Sadly this is no longer true of Britain’s Times, but it is very true of India’s EW. Just to read your journal is a first-class education in English. 

Prof. Peter Greenhalgh, MA, Ph D,
Cambridge (UK)

 

Digital education lacuna

Re the Education News (EW June) on the private schools textbooks racket in Bangalore. Although I appreciate Dr. Ravinarayan Chakrakodi’s suggestion that teachers should rely on the Internet instead of textbooks, it’s important to bear in mind that teachers in this part of the world are not equipped and/or trained to use digital resources. The great temptation to encourage and value copycat answers is because of poorly qualified and ill-trained teachers. 

Moreover, most teachers resist all improvements suggested by expert committees. Many of our K-12 education problems will automatically reduce if we recruit highly qualified teachers on Central pay scales.

Dr. B.S. Sudhindra
OSD/Director (Retd.) IGNOU
Bangalore

 

Unchecked rackets

I am a regular reader of EducationWorld and fully agree with the author’s views expressed in the education news from Karnataka (‘Well-oiled racket’, EW June). The textbooks racket is not restricted to metro cities, but is rampant even in small towns and villages.

Here, notebooks and textbooks are sold for almost double or even higher prices by private textbook vendors favoured by school managements. Why aren’t regulatory authorities punishing these vendors and school managements?

R.H. Prakash 
Sindhanur (Raichur)

 

Heinous crimes protest

We want to draw your attention to three heinous crimes committed against Dalits across the country on May 27-28. Kevin Joseph, a 23-year-old Dalit Christian, was killed within 15 hours of his marriage with a higher caste Syrian Christian girl in Kottayam district; Trilochan Mahato, a 19-year-old Dalit graduate, was brutally killed and his body hung from a tree in a village in the Purulia district of West Bengal. On the shirt covering his body were these words: ‘You deserve to die. You supported BJP. Die.’ In Tejassvi Yadav’s Radhopur (Bihar) constituency, the entire basti of Paswan Dalits was set on fire, their shops destroyed and their women molested. 

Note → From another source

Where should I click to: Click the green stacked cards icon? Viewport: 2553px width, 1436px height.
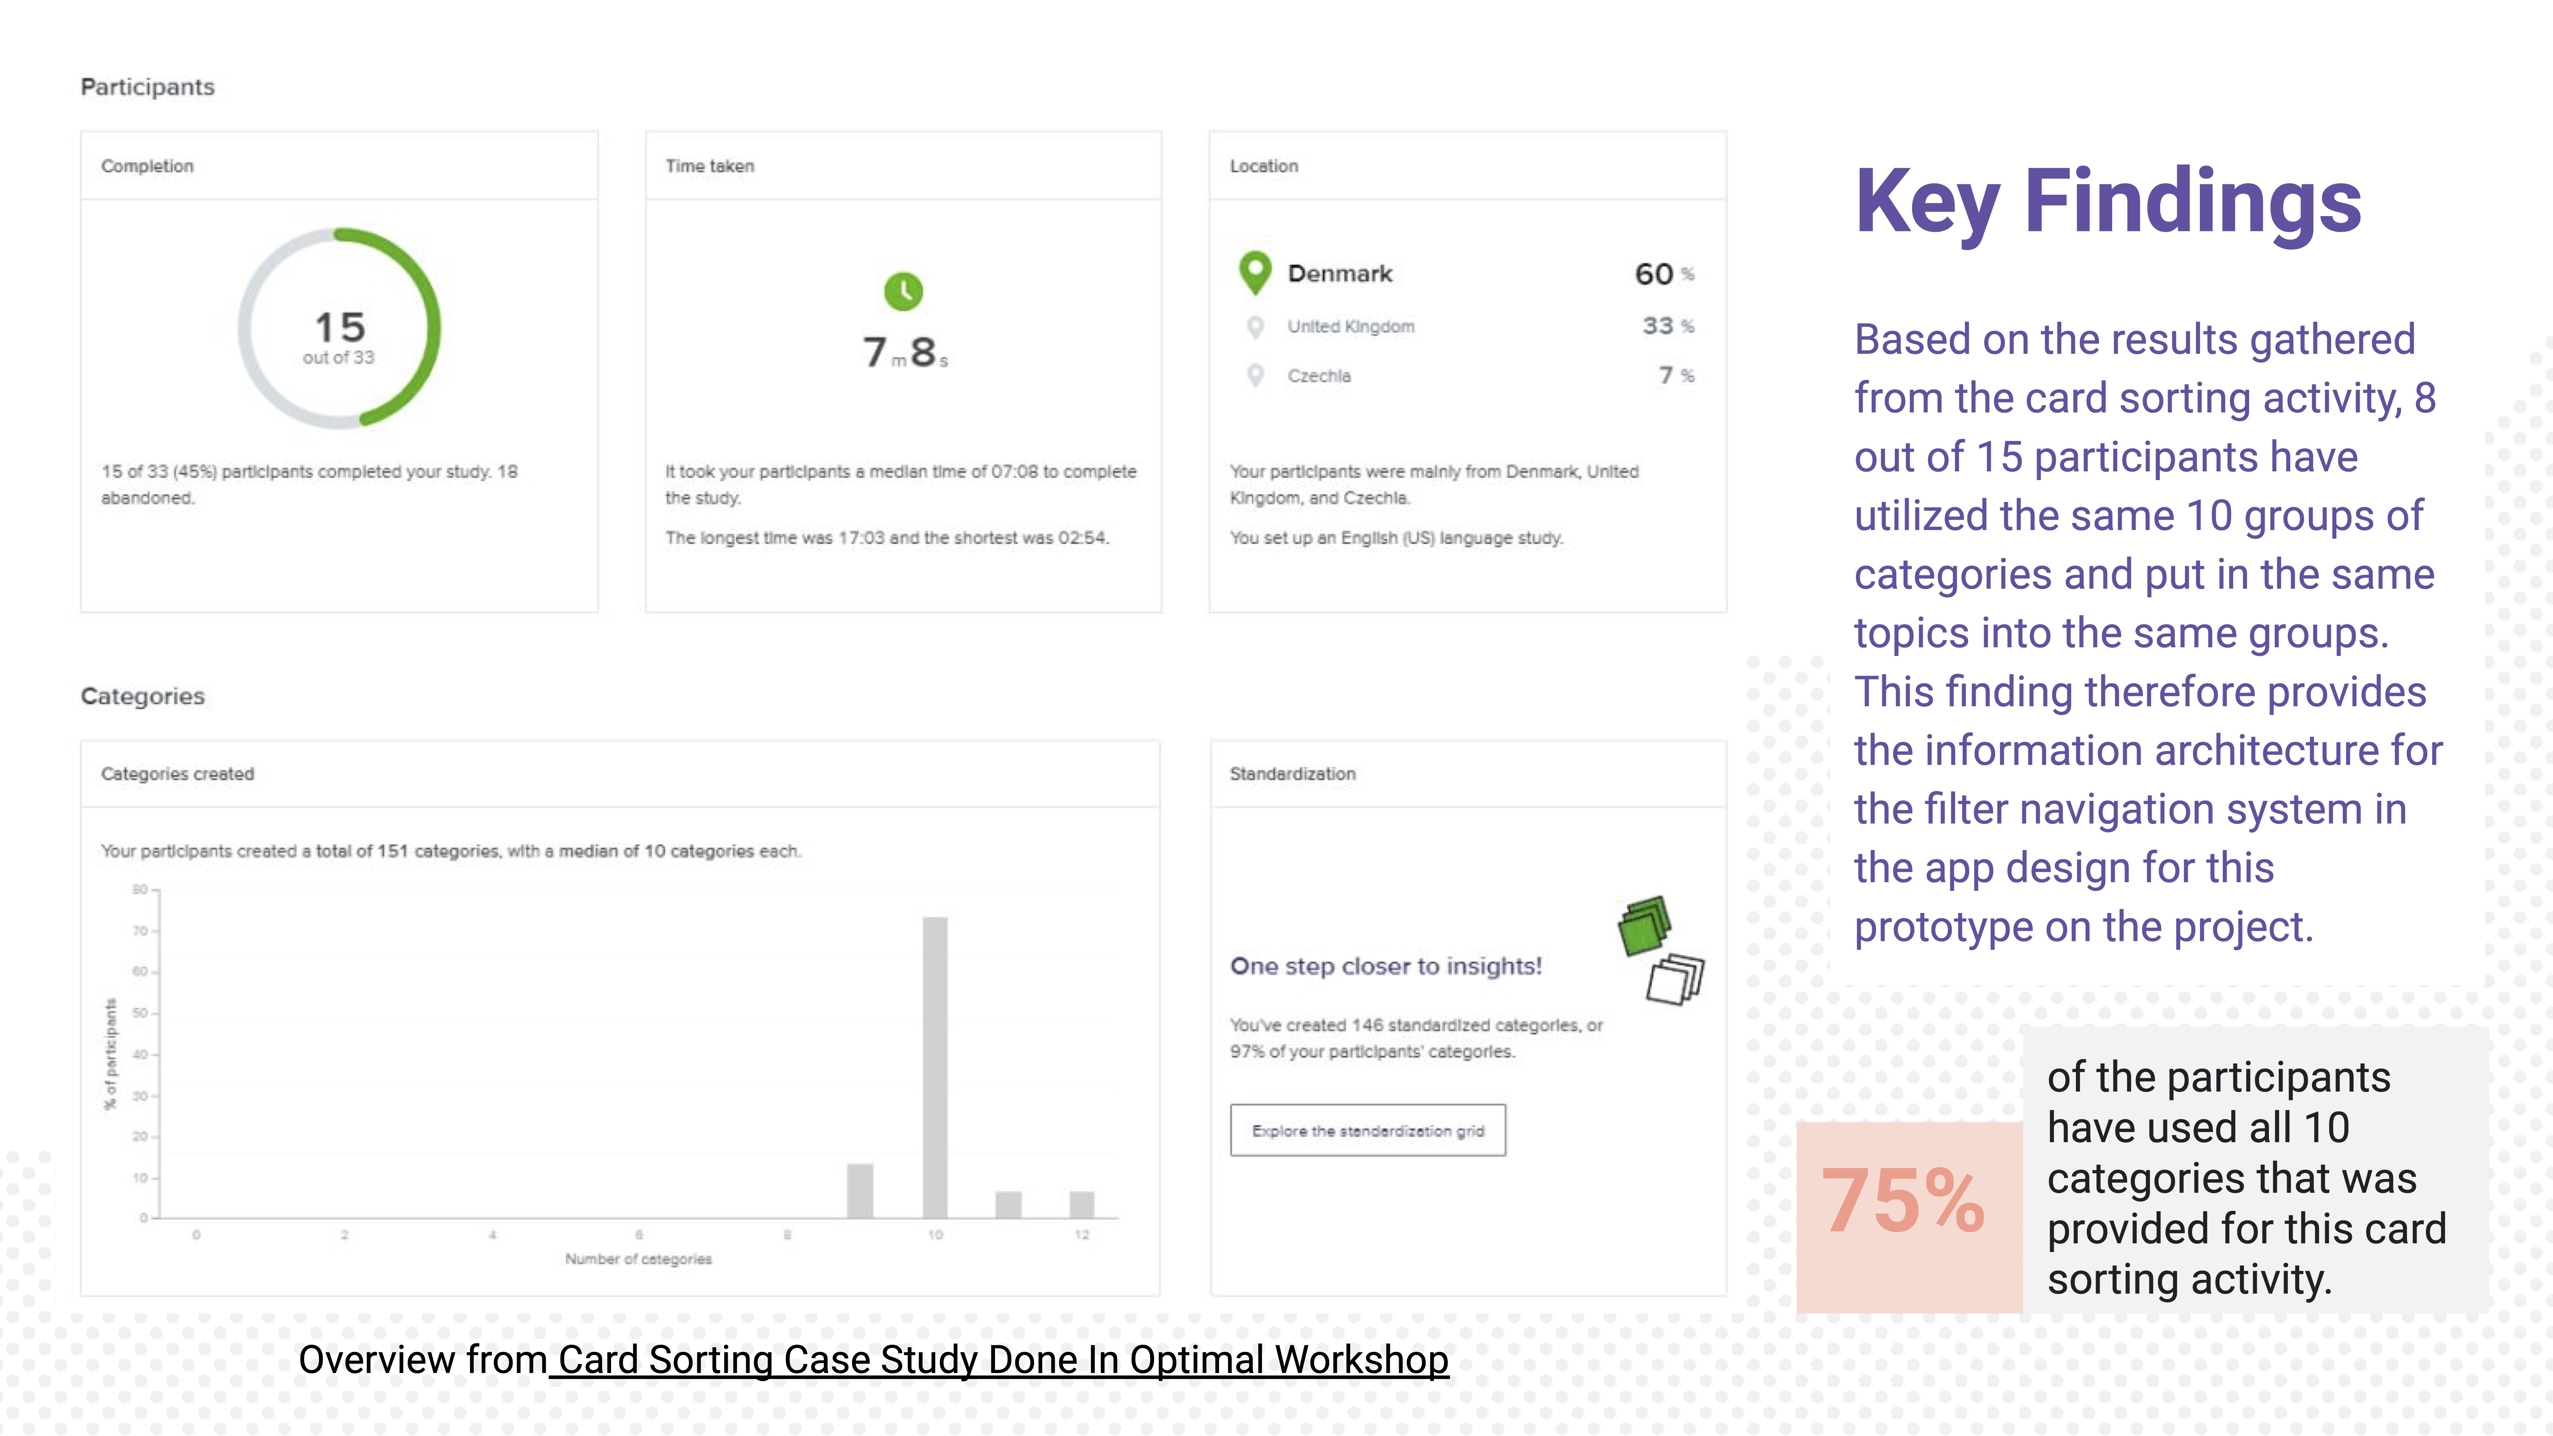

The National Democratic Teachers’ Front (NDTF, a teachers’ organisation working in Delhi University) strongly condemns these attacks. We also condemn the conspiratorial silence of opposition political parties and the hypocrisy of the so-called Left liberals and their supporters in the print and electronic media. NDTF seeks an impartial enquiry and severe action against the perpetrators of these brutal crimes.